The XX Factor

Donald Trump Plans to Track “Honor Killings” Even as He Slashes Violence Against Women Grants

Donald Trump arrives for his inauguration at the U.S. Capitol on January 20, 2017 in Washington, DC. 

Chip Somodevilla/Getty Images

President Donald Trump’s executive order on refugees, signed Wednesday, is the document of a nationalist regime. It de facto delivers on Trump’s campaign promise to ban Muslims, closing U.S. borders on the basis of religion, denying refugees from the planet’s worst conflicts the protection of the most powerful nation in the world. It also encapsulates the way the government’s version of reality will be warped by self-serving ideology in Trump’s America. Days after millions of Americans, most of them women, protested the threats they perceive from their Commander-in-Chief, this executive order insinuates that the real danger to women comes from outside our nation’s borders, and that only Trump can keep us safe.

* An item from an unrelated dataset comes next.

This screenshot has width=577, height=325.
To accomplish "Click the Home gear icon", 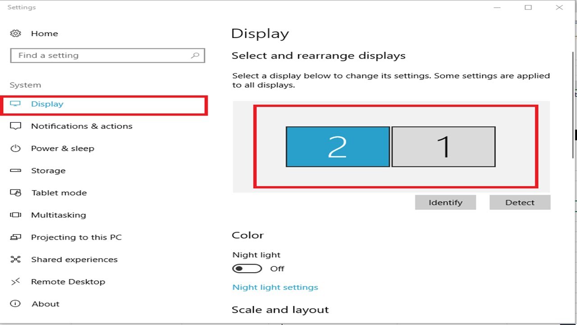I will (16, 33).
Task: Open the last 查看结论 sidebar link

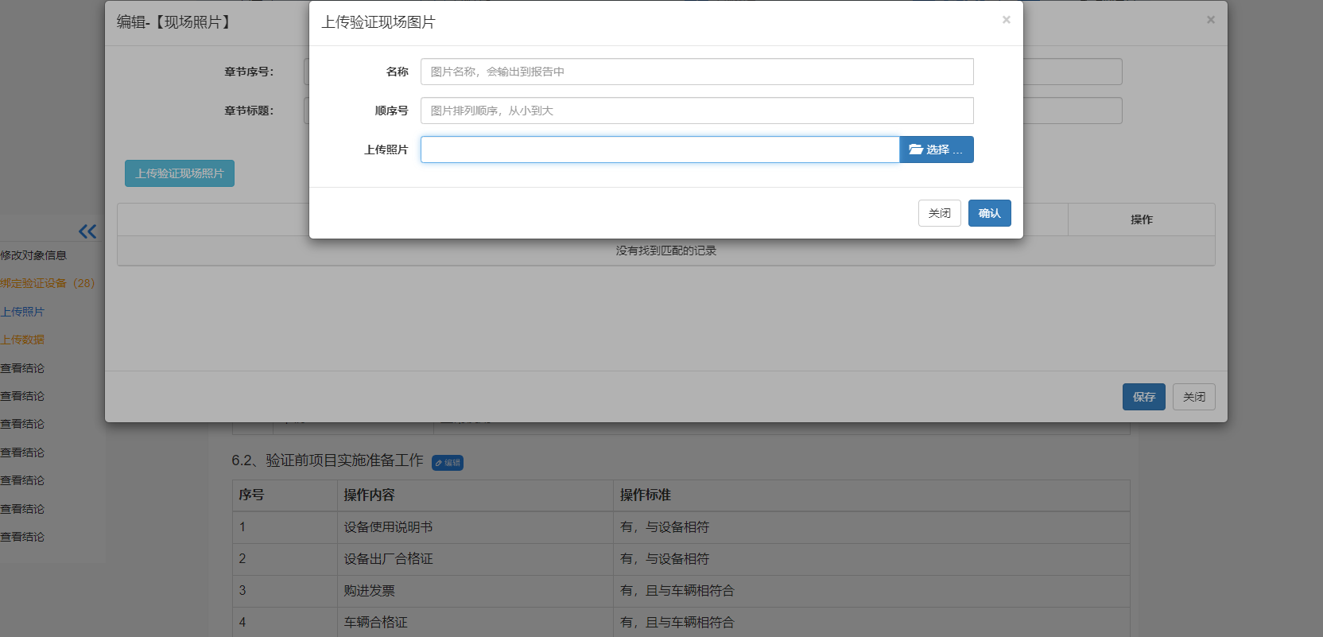Action: coord(22,537)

The order slashes the total number of refugees allowed to settle in the U.S. this year by more than half (from 110,000 to 50,000), indefinitely blocks refugees from war-torn Syria, and temporarily bans U.S. entry from a number of other Middle Eastern and North African countries. It also promises that the administration’s Department of Homeland Security will henceforth collect and publicize “information regarding the number and types of acts of gender-based violence against women or honor killings by foreign-born individuals in the United States.” This is propaganda, not policy: As my colleague Christina Cauterucci has reported, Trump has already signaled his intention to eliminate federal grants that support services for survivors of domestic violence and sexual assault.

The data Trump wants his DHS to disseminate would function as a free publicity blast for the worldview on which he based his campaign. It’s an old story that some men only begin worrying about women’s rights when it becomes expedient to protect women (especially white women) from an external bogeyman. Trump profited early from stoking fears that Mexicans are “rapists” coming for his supporters’ wives and daughters. Islamophobes also have a history of presenting themselves as feminist liberators. When Trump suggests that Muslims “believe that sharia law should supplant American law” and cannot “share our values and respect our people,” he appeals to ugly prejudices that paint Muslim men as inherently violent and Muslim women as servile and oppressed. Now, he’s vowing to use the reach and resources of the federal government to amass stories that will bolster those stereotypes, boosting his agenda in the process.

The order is staggeringly broad: The category of “foreign-born individuals” seems, on its face, to include lawful permanent residents and even citizens of the U.S. in addition to temporary visa holders. Tracking the violence against women that occurs in America should be the work of the Department of Justice, whose job it is to protect Americans against crimes, and against violations of our civil rights. By making it clear that sexual violence (and, it seems, civil rights) are no longer included in the DOJ’s bailiwick, but instead emphasizing them as a priority for DHS, which handles immigration, Trump is communicating that sexual violence isn’t wrong until it’s perpetrated by a foreigner. Otherwise, as our president has said, “You can do anything … Grab them by the pussy.”